--- start of ENTRIES ---

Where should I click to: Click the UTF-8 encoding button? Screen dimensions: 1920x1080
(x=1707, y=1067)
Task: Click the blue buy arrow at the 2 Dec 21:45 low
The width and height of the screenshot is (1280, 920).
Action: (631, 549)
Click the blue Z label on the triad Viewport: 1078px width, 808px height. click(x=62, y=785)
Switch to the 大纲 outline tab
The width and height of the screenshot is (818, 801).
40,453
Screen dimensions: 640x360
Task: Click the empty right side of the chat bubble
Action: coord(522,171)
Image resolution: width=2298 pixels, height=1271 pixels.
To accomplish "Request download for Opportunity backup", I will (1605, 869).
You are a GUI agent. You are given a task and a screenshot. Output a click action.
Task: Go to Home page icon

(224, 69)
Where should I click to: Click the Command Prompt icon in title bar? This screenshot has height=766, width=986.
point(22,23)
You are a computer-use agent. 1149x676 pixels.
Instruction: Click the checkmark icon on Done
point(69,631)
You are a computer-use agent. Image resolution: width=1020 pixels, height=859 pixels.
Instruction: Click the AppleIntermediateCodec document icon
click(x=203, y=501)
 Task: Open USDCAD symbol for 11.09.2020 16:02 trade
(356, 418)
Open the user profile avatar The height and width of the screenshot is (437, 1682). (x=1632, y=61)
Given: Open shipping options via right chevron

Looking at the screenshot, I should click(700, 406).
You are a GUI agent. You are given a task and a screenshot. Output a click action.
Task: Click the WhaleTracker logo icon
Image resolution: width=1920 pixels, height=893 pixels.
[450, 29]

--- end of ENTRIES ---

» WORK TO COMPLETE:
Could you put the listing into a numbered list, starting with its first line and going on through the line with "Action: (631, 549)", both ends included and blank lines left out?

» EXERCISE RESPONSE:
1. Where should I click to: Click the UTF-8 encoding button? Screen dimensions: 1920x1080
2. (x=1707, y=1067)
3. Task: Click the blue buy arrow at the 2 Dec 21:45 low
4. The width and height of the screenshot is (1280, 920).
5. Action: (631, 549)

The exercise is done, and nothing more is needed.